2) Aumento de casos no Sul e Centro-Oeste
Nas últimas semanas, houve um aumento expressivo de novos casos de coronavírus no Sul e no Centro-Oeste, até então regiões que tinham conseguido controlar o contágio da doença.
Em Santa Catarina, por exemplo, a média móvel dos novos casos chegou a 3274 no último dia 28 de julho, uma alta de 254% comparada à do dia 1 de julho.
O mesmo aconteceu no Paraná e no Rio Grande Sul.
Em Curitiba, onde mais de 90% dos leitos UTI (Unidade de Terapia Intensiva) estão ocupados, os casos estão aumentando exponencialmente. Ainda assim, academias e shopping centers seguem reabertos.
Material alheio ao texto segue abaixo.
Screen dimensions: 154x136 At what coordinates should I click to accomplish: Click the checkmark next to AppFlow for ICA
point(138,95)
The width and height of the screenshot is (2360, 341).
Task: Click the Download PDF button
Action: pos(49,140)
A cidade está “no olho do furacão”, destaca a física Patricia Magalhães, pesquisadora da Universidade de Bristol, no Reino Unido.
Já na região Centro-Oeste, Goiás vem registrando uma forte alta no número de novos casos desde o último dia 21 de julho.
3) Aumento de casos em Minas Gerais
O Estado vinha controlando o contágio da doença, mas, a partir de junho, tem registrado um aumento no número de casos e óbitos.
Bastaram, por exemplo, apenas vinte dias para que Minas Gerais dobrasse a marca de mil mortes pelo novo coronavírus.
Apesar de a média de mortes por 100 mil habitantes ser mais baixa do que seus vizinhos do Sudeste, o Estado apurou, nos primeiros 20 dias de julho, em média 52 mortes por dia e 2.339 novos casos.
Segundo Alves, em Belo Horizonte, que até então, tinha sido bem-sucedida em controlar a pandemia, o número de casos aumentou — e a taxa de ocupação das UTIs (Unidades de Tratamento Intensivo) voltou a subir, atingindo 92%, patamar semelhante ao início deste mês.
Já Uberlândia, a segunda cidade mais populosa do Estado, com quase 700 mil habitantes, é um dos epicentros da pandemia no Estado.
Cerca de 90% dos 853 municípios mineiros já registraram casos de coronavírus.
Segunda onda?
Apesar dos aumentos no número de casos, Alves diz acreditar que não está havendo uma segunda onda.
“O que temos visto é consequência ainda da primeira onda. As curvas do Brasil e dos países que realizaram confinamento em massa de sua população ou até mesmo mantiveram-se de portas abertas, como é o caso da Suécia, não são comparáveis”, ressalva.
“O que tem acontecido no Brasil é muito mais parecido ao que acontece nos Estados Unidos”, conclui.